Check your understanding =>
- A) Answer these questions from the essay about sugar, alcohol, and coffee:
(i) What did the writer order from McDonald's this week?
(ii) At what event did the writer take up coffee?
(iii) What does the writer order every day at the drive-through?
- B) Pick up the essay about sugar, alcohol, and coffee where it stops, and write the next part.

Document section =>
════════════════════

I got angry during yoga practice yesterday. I hadn't been in a while and everything hurt like hell. I silently cursed my body and instructor as I flowed through the workout, occasionally dropping from high plank to cobra and taking extended child's poses.

I'm hurting as I sit and type now.

But it's a good hurt. One that tells me I'm a good person and I did a good job. It gives me permission to be lazy. It forgives me for recent harms past.  This week, it was ordering McDonald's hot fudge sundaes. With extra hot fudge.

I am addicted to sugar. Alcohol used to give me that fix. I liked margaritas and cosmos and mojitos and blue hurricanes and tornadoes and torpedoes - anything bright-colored and/or topped with an umbrella. But hold the cherry. Those are unhealthy.

What a health-nut hypocrite I was. I will miss you, pineapple-raspberry-infused-vodkas at Mariner's Grill in Narragansett, and jalapeƱo margaritas at Tortilla Flats, and to-die-for-sangria at Circe on Weybosset.

I need sugar. It fills a void in my life.

A few weeks before I gave up alcohol, I took up coffee.

It happened at an all-day teachers' professional development meeting the last week of August. I was staring at two big brown Dunkin Donuts Boxes O' Joe, repeatedly being poured away into my fellow co-workers' desperately draining cups and souls, and I thought, whatever this Joe has, I want it.

It was too much for my digestive system though. I underwent a cleansing I'd never experienced in 34 years, even in the deepest throws of my 30-day juice fast. A few days later, I tried coffee again at McDonald's, and it was much less intestinally invasive. I've been a drive-through fanatic every day for the past two months now. One large hot coffee 5 cream. No sugar.

════════════════════

Data provided =>

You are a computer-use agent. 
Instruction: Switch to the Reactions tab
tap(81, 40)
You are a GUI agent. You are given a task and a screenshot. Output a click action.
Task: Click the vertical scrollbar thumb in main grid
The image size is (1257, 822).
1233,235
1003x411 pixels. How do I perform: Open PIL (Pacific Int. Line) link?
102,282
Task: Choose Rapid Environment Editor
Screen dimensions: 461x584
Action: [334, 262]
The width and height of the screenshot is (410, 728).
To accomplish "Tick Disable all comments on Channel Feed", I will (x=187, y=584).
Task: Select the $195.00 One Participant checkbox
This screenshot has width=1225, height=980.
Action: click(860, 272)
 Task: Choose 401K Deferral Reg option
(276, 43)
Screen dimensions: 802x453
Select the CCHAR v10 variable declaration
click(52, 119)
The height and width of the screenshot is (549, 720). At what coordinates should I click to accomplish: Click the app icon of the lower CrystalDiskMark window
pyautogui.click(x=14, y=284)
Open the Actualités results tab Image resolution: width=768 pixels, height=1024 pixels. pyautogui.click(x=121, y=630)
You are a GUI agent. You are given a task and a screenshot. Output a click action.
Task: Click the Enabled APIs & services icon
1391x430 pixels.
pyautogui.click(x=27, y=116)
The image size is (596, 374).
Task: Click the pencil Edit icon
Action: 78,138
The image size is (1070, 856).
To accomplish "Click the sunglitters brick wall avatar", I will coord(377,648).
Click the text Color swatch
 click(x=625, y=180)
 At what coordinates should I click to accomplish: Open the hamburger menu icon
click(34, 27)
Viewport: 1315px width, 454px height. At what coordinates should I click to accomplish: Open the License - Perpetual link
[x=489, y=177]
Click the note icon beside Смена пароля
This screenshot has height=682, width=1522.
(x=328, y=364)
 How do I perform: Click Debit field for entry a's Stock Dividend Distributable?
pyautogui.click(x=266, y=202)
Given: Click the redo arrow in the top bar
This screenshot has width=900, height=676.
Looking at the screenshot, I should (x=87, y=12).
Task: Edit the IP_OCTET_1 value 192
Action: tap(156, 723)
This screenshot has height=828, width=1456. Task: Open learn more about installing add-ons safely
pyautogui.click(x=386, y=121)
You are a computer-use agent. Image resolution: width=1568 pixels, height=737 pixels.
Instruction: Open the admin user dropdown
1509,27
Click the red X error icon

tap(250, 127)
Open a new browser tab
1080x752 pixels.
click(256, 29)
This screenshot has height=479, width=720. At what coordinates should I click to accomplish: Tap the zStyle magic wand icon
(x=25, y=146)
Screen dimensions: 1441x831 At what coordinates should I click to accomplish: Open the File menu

════════════════════

Per-task answers =>
- A)
(i) Hot fudge sundaes with extra hot fudge.
(ii) An all-day teachers' professional development meeting in the last week of August.
(iii) One large hot coffee with 5 cream and no sugar.

- B)
My sugar cravings come at night, when there's nothing left in life to enjoy. I don't have a tv, can't watch Wheel of Fortune. I don't have a boyfriend to talk to or kids to cook for or a cat to kick.

I try to avoid eating for the first couple hours I get home from work. I turn on my electric fireplace. I light a candle and eat a sandwich. I pick up the clothes scattered about from this morning's attempt to get dressed. I crack my knuckles and stretch my back and socially network and browse Netflix.

But the tranquility of this rectangle room is insufficient. The fake flames and computer pixels only get me so close to happiness. Chocolate is calling. I imagine it melting in my mouth. This thought takes the cake. Once I've drooled over the notion of chocolate for even a moment, it's over. And I'm walking to Wholefoods around the corner, and raiding the chocolate section of the bakery.

I've been mostly eating chocolate covered pretzels, about a half pound per day. And when that's not enough, I've been visiting McDonald's (in the same plaza) for a hot fudge sundae. What a loser I am. I tell myself it's okay. I'm not dating anyone right now. No one has to look at or smell me. I can detox later. I'm not having kids. I don't even think I'll ever have sex again. Unless I meet Mr. Right, which I'm told will happen when I'm least expecting it.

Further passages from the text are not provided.